Dugaan saya, Pemerintah “memaksa” pengusaha dengan cara subsidi silang. Maksudnya, jika pengusaha itu mau mendapat izin membangun jalan tol di kawasan padat industri, seperti di kota-kota besar, salah satu syaratnya harus mau berinvestasi di daerah yang bukan kawasan industri.
Itu dugaan saya, sekali lagi, dugaan. Atau bisa juga pemerintah membiayai dari sumber APBN untuk “mempersatukan” nusantara. Jika Patih Gajah mada terkenal dengan Sumpah Palapanya, maka Presiden Jokowi terkenal dengan Semesta Berencananya: Tol darat, Tol lautnya.
Terus, lanjut kawan saya itu lagi, jalan tol itukan berbayar, mana mungkin masyarakat kecil dapat menikmatinya. Saya jawab, jalan tol itu kelebihannya tanpa hambatan. Baik itu hambatan macet, hambatan bajing loncat, hambatan bentang alam, dan hambatan-hambatan lainnya.
Tidak semua harus melewati jalan tol. Seperti kawan saya itu, tinggalnya di Kaki Gunung Leuser, lebih satu jam dari Tapaktuan. Untuk apa jalan tol yang rencananya dibangun sampai ke Lampung itu?
Begitu juga saya, kalau tidak penting-penting sekali untuk apa lewat jalan tol. Toh, jalan yang tak berbayar masih ada.
Jalan tol itu untuk yang berpacu dengan waktu. Kalau di kota-kota besar untuk menghindari macet. Kalau kita, jalan biasa belum macet. Salah satu yang penting sekali berpacu dengan waktu adalah pengusaha, petani, nelayan, pelaku UMKM yang mengirimkan hasil produksinya ke luar daerah.
Sebagaimana amanat Pak Presiden dalam sambutan peresmian jalan tol Blang Bintang-Indrapuri,”Saya minta agar jalan tol ini disambungkan dengan sentra-sentra pertanian, pariwisata dan kawasan industri, sehingga betul-betul bermanfaat bagi masyarakat kita di Aceh, dan kita harapkan Aceh menjadi Episentrum perekonomian baru di Pulau Sumatera,” Ungkap Presiden. Saya kira, ada yang sangat prestisius dari pidato Presiden Jokowi.
Pemerintah sudah membangun jalan tol, diperkirakan 2024 Aceh tersambung ke Lampung. Tinggal lagi, bagaimana Pemerintah Aceh dan Pemerintah Kabupaten/Kota merumuskan kebijakan, sehingga setiap daerah memiliki sentra-sentra yang diharapkan Presiden tadi.
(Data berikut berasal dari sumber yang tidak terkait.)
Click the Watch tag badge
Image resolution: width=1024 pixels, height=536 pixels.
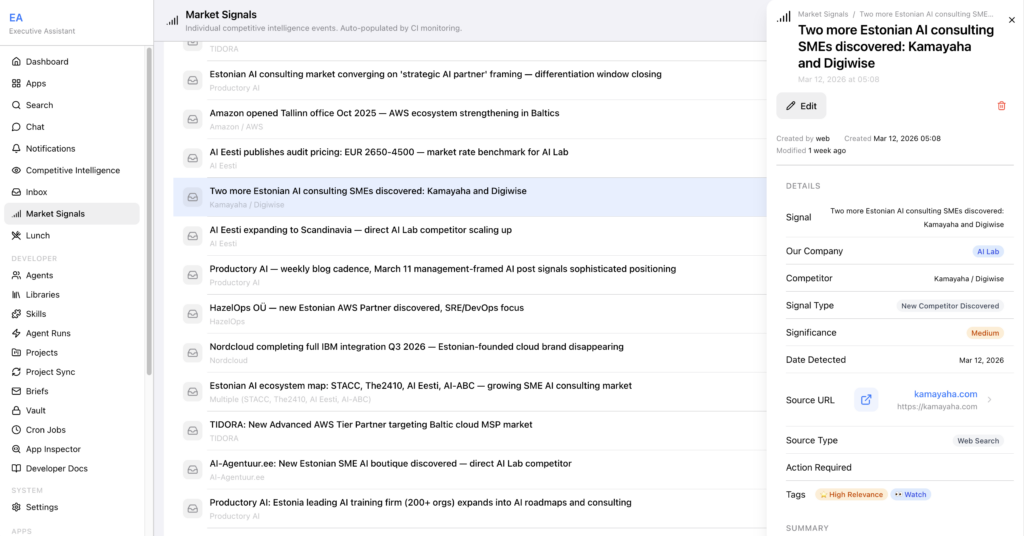pos(910,495)
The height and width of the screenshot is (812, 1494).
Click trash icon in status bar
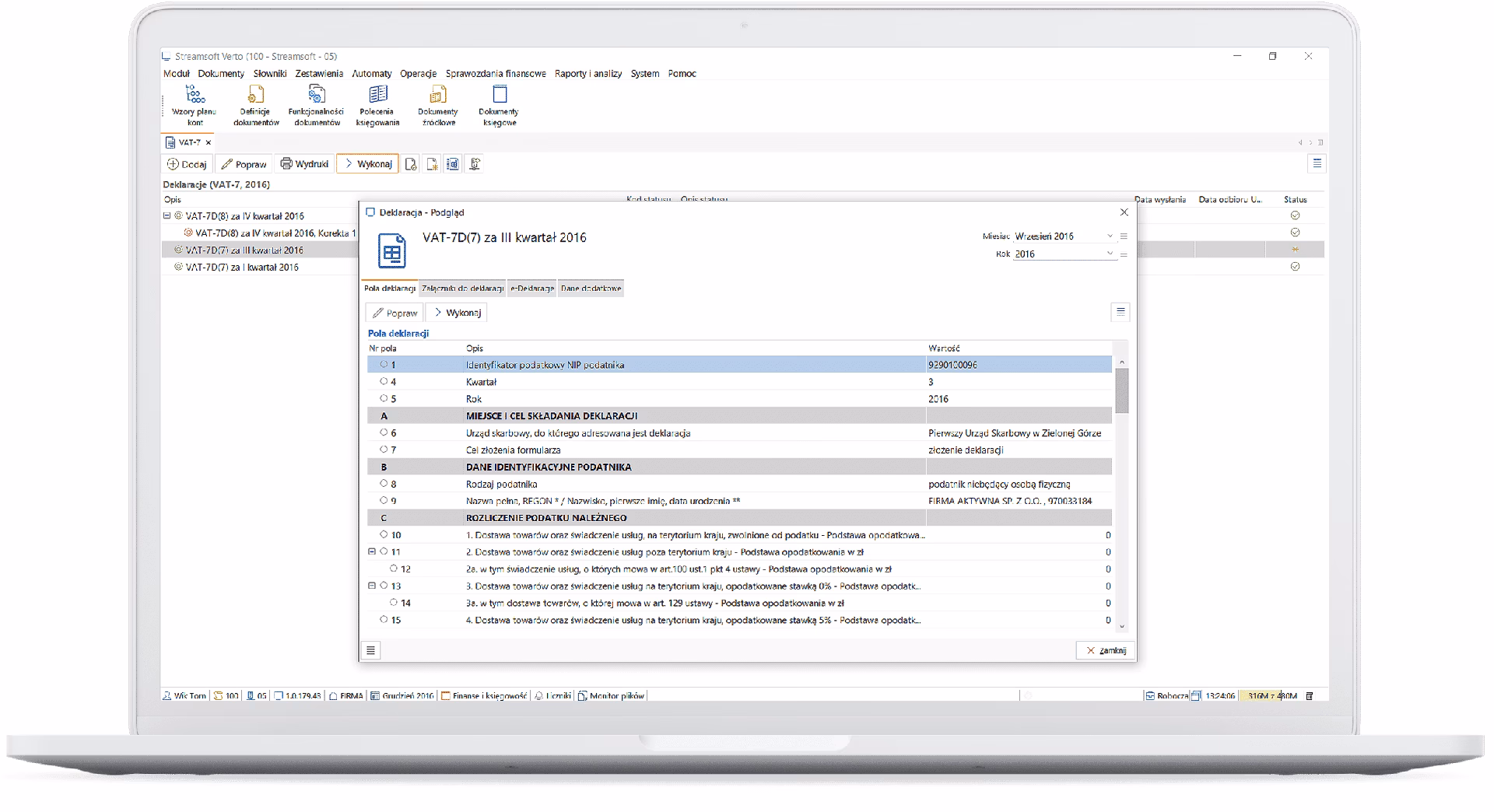click(x=1310, y=696)
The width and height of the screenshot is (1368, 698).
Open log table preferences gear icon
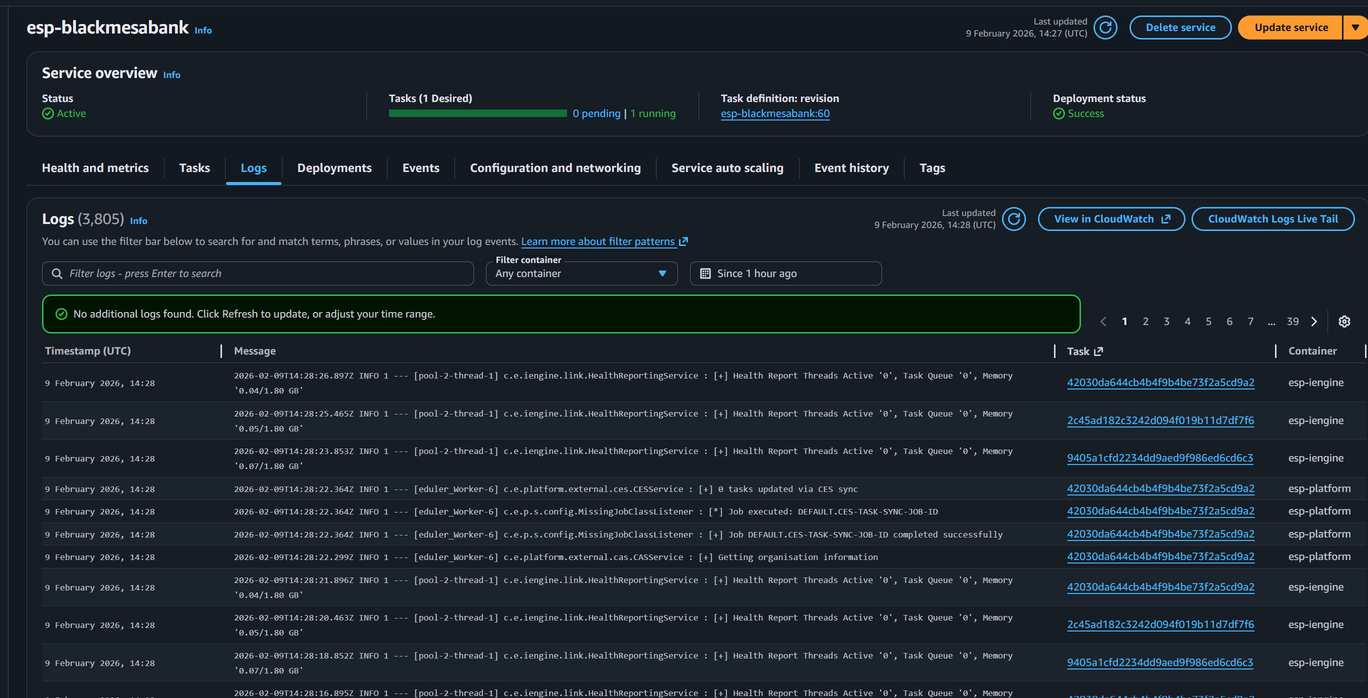tap(1344, 322)
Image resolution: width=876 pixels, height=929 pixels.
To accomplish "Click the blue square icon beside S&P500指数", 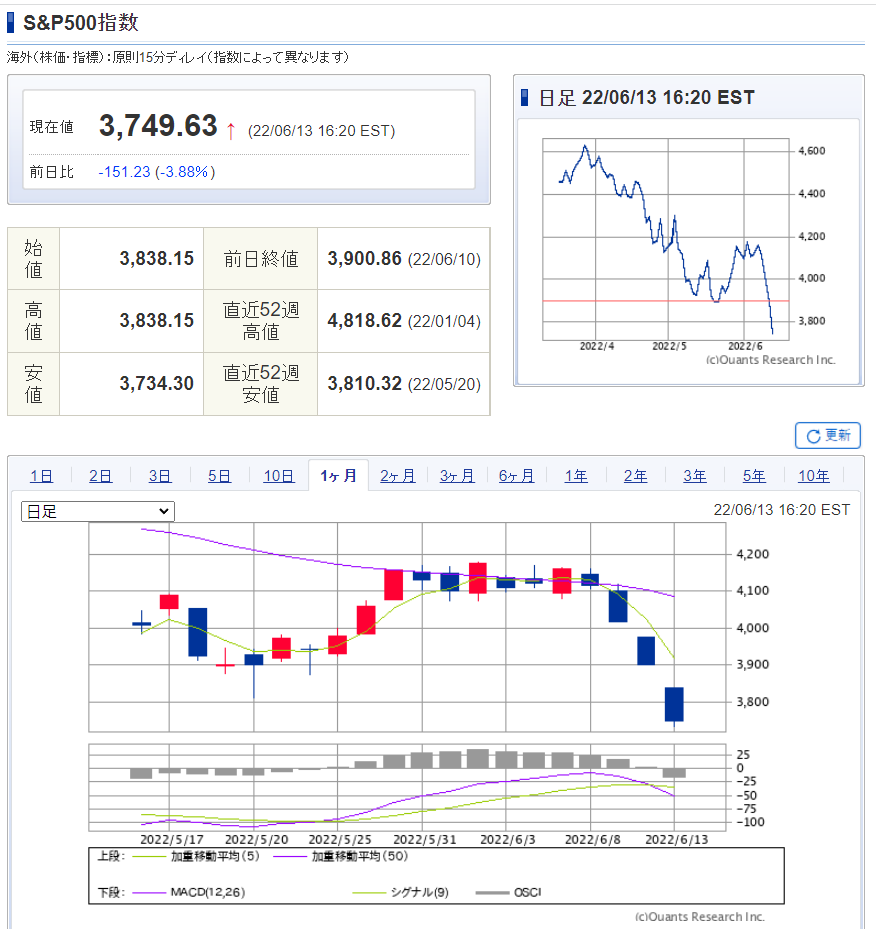I will pos(11,23).
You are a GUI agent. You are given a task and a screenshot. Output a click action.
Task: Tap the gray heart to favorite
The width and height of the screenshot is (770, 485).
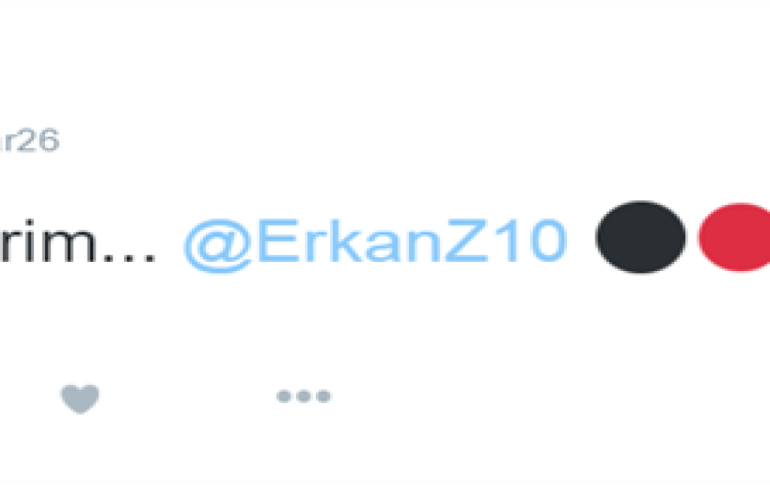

Lantas, apa hubungannya sentra-sentra itu dengan jalan tol? Jelas, sangat intim hubungannya. Kalau Aceh menjadi produsen berbagai produk, baik pertanian, kelautan-perikanan, hasil hutan mau di angkut ke Medan atau ke Bakauheni untuk seterusnya entah di eksport atau menuju Jakarta, jalan tol sangat membantu memangkas waktu.
Kalau Pemerintah Aceh serius mengurus peternakan ayam petelor, bukan tidak mungkin jalan tol itu dilewati oleh telor-telor Aceh menuju pasarnya, entah Medan, Padang, dan daerah lain.
Begitu juga sebaliknya, sebagai konsumen, Aceh tidak akan pernah langka bahan-bahan kebutuhan pokok yang disebabkan rusak jalan, pohon tumbang atau jalan longsor.
Idealnya, jumlah barang yang masuk dan yang keluar harus seimbang. Jika kebanyakan yang masuk, tentu jalan tol akan mempercepat kita menjadi masyarakat konsumtif. Mengharapkan lebih banyak yang keluar tentu berlebihan, kecuali telor-telor tadi itu.
Selain telor, Pemerintah juga harus menggalakkan masyarakat menanam Pisang. Kita akan menyaksikan Pisang-pisang Aceh menjadi bahan baku pembuatan Kedapan di Medan, Padang, bahkan Lampung. Atau bisa juga UMKM Aceh akan menembus pasar-pasar Sumatera dan Pulau Jawa.
Tanpa semua itu, barulah saya sepakat dengan kawan tadi itu. Pembangunan jalan tol akan sia-sia. Kasihan Presiden Jokowi yang sudah bersusah payah meresmikannya.
Terakhir, lain kali, kalau Pak Jokowi ke Aceh, ya kasih bocoran dikitlah. Bukan apa-apa, kalau tetiba ada kawan saya meledek, sebagai pendukung fanatik, saya tau harus menjawab apa. Jangan pernah bosan membangun Aceh Pak Jokowi.